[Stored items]
———

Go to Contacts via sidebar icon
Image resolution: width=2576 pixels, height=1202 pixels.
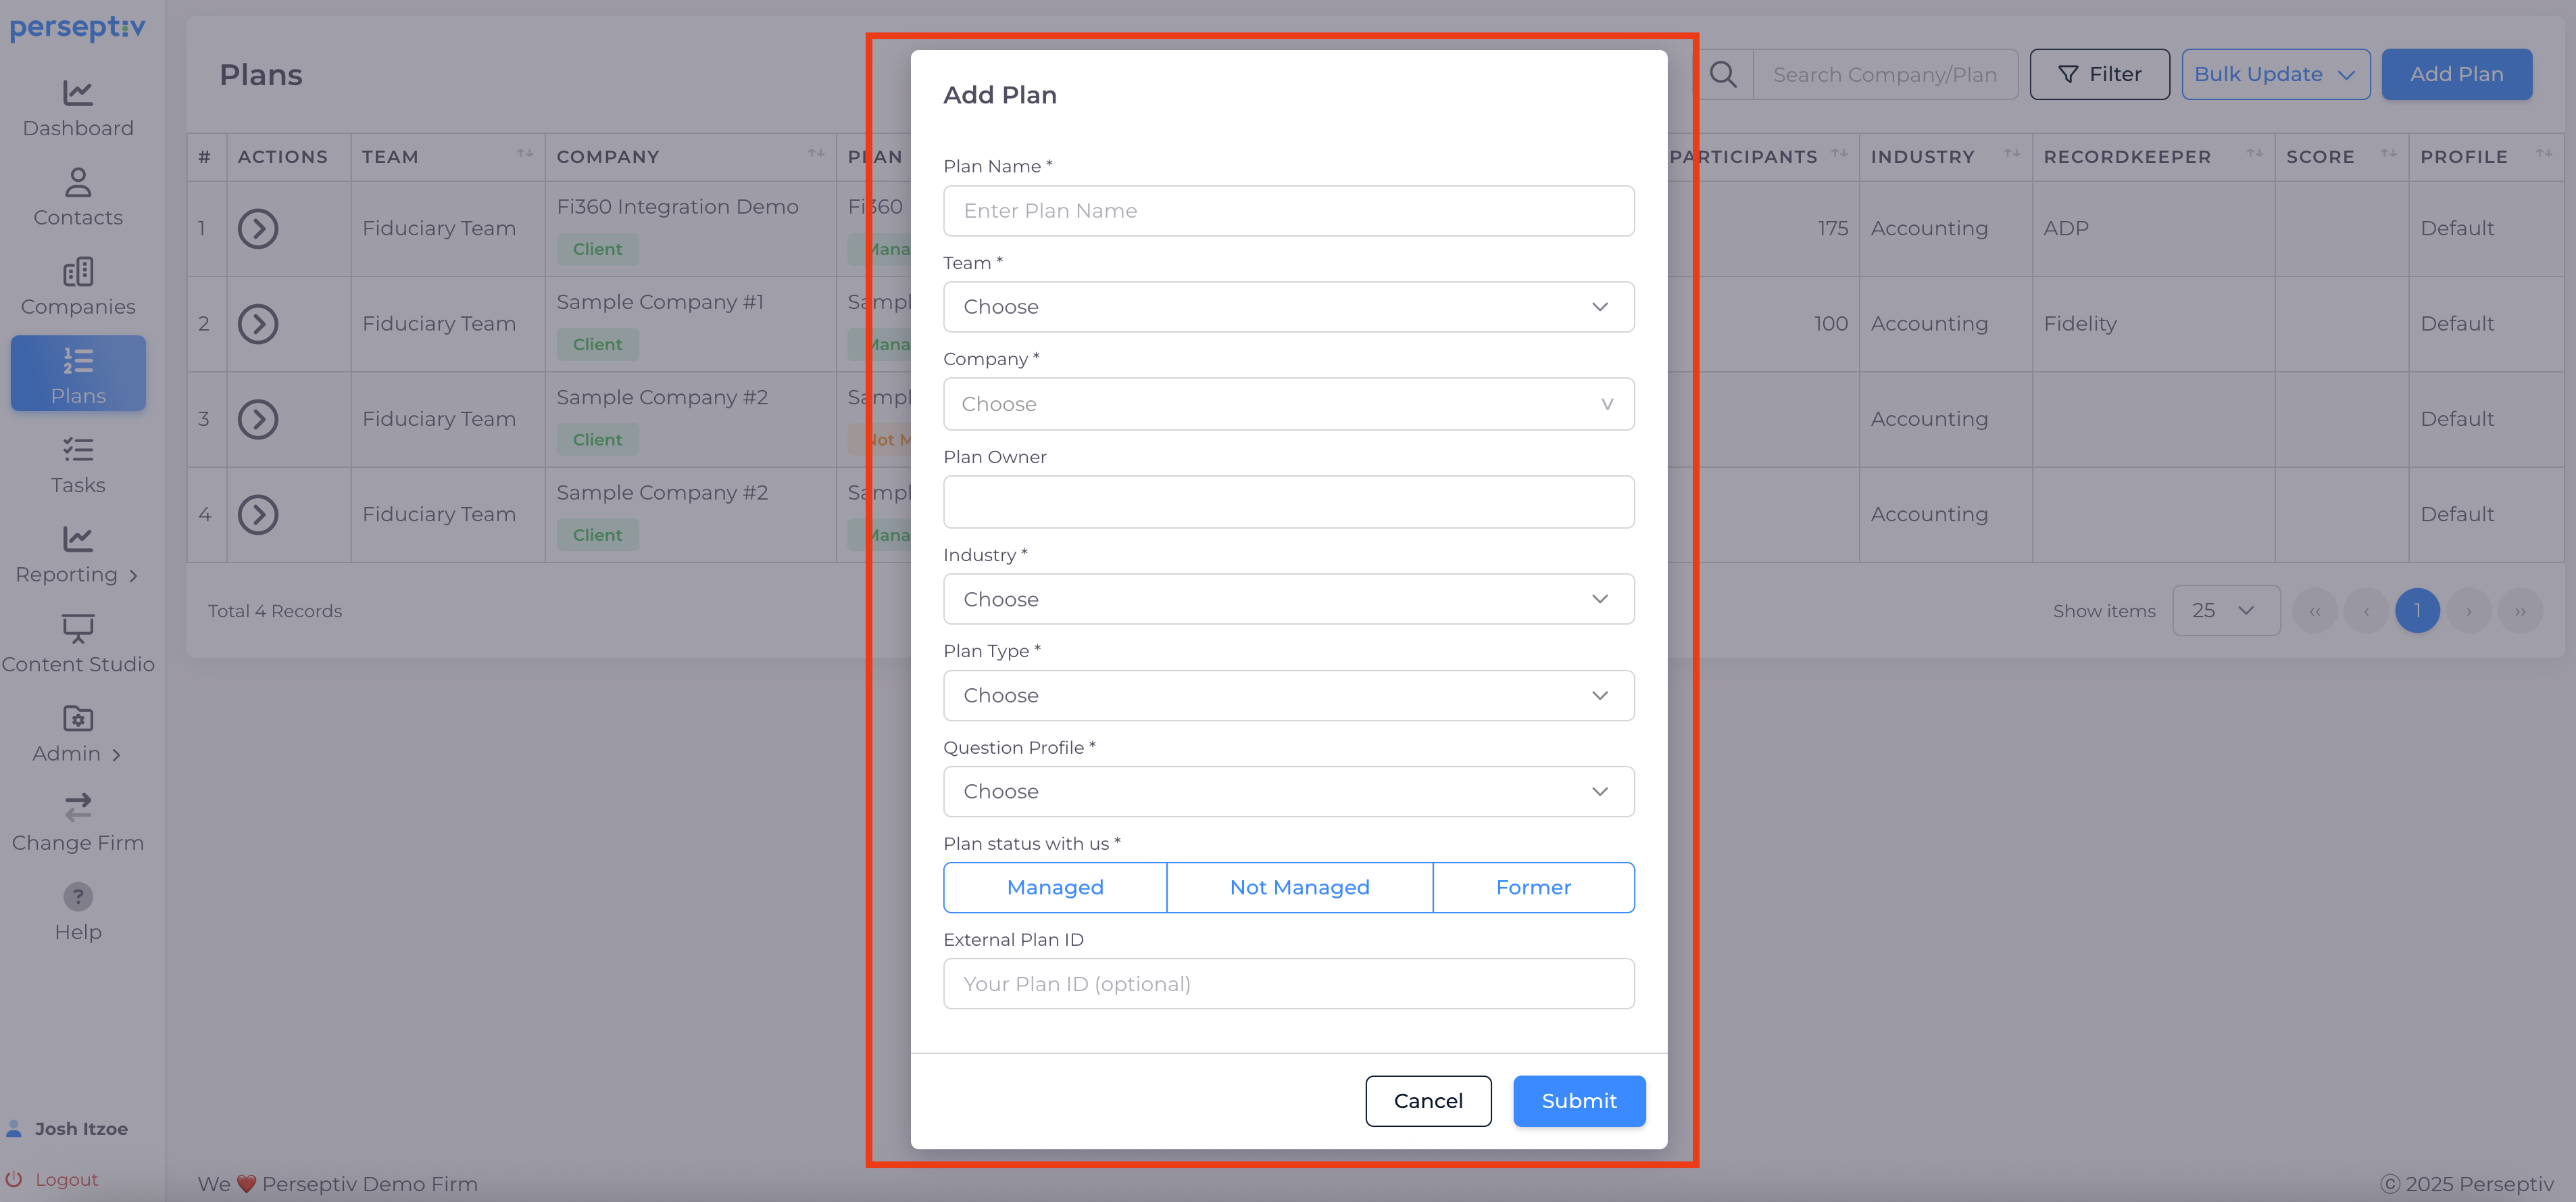point(78,182)
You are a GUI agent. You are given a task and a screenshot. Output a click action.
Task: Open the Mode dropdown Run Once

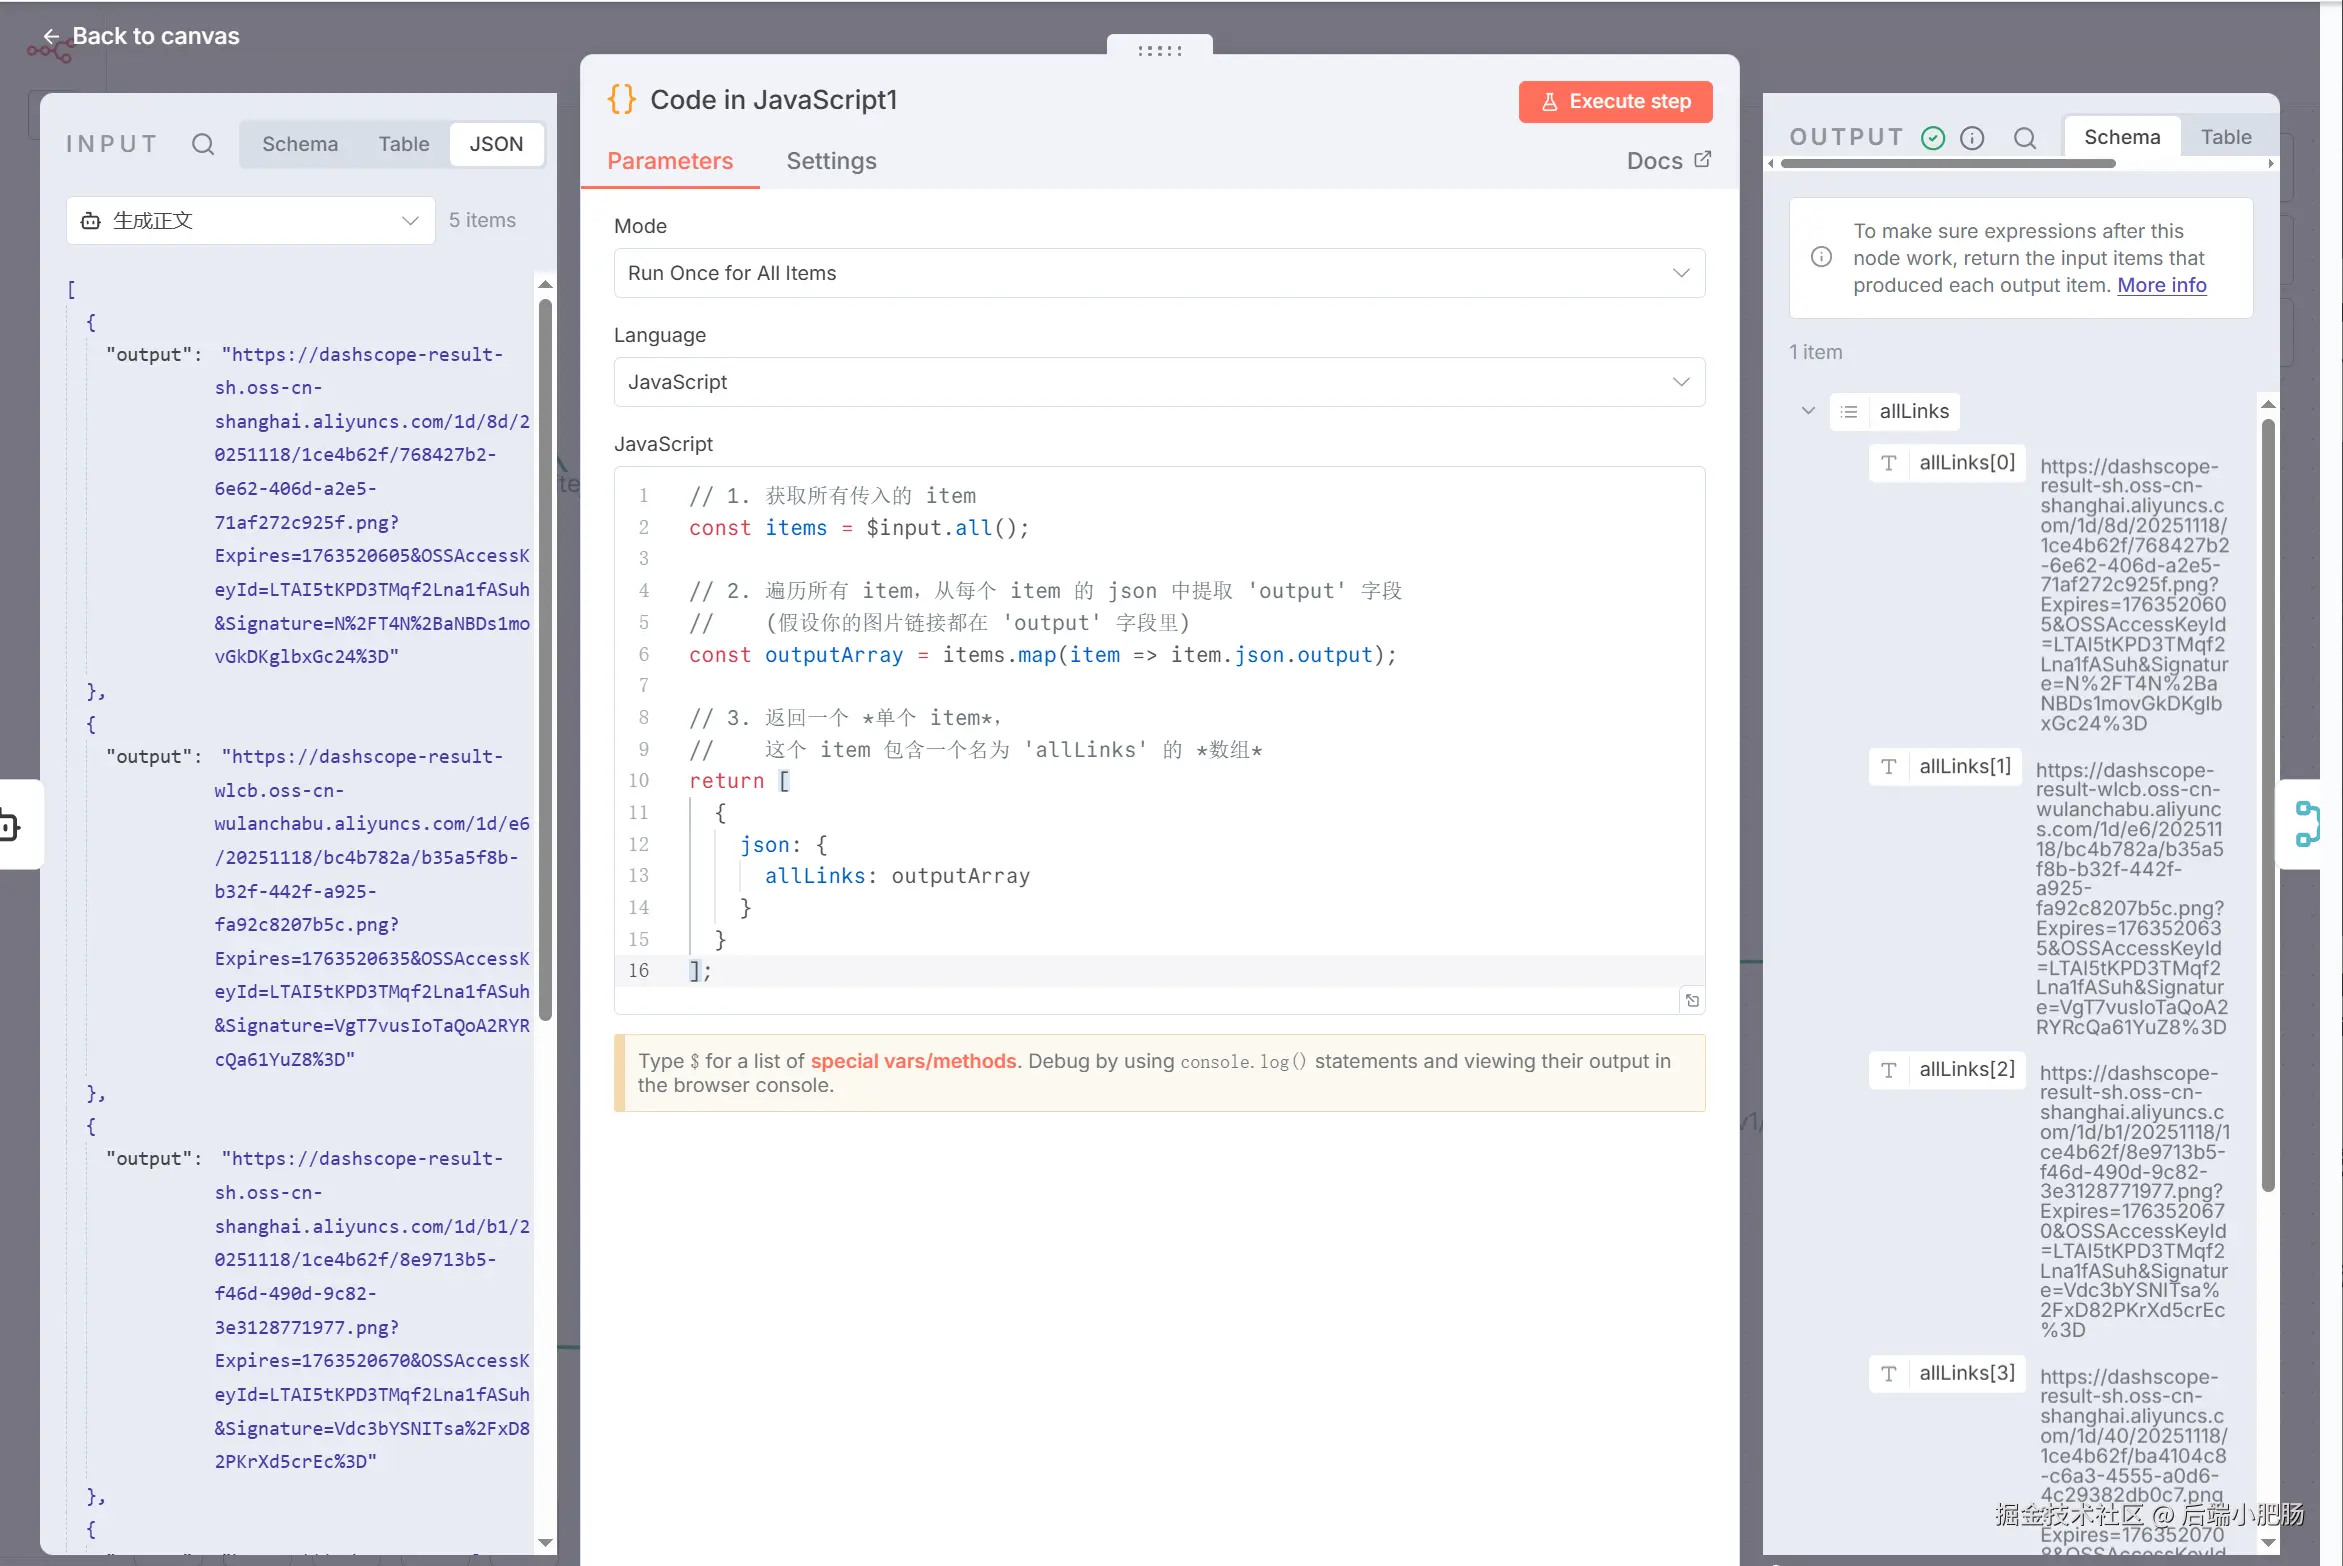[x=1158, y=273]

———

Nothing but the lines from the one holding "Image resolution: width=2576" through the final line of the entries should be retyped, exactly as they stand and without pictures.

=== Result below ===
Image resolution: width=2576 pixels, height=1202 pixels.
point(78,182)
You are a GUI agent. You are given a task and a screenshot. Output a click action.
Task: Open the Mode dropdown Run Once

[x=1158, y=273]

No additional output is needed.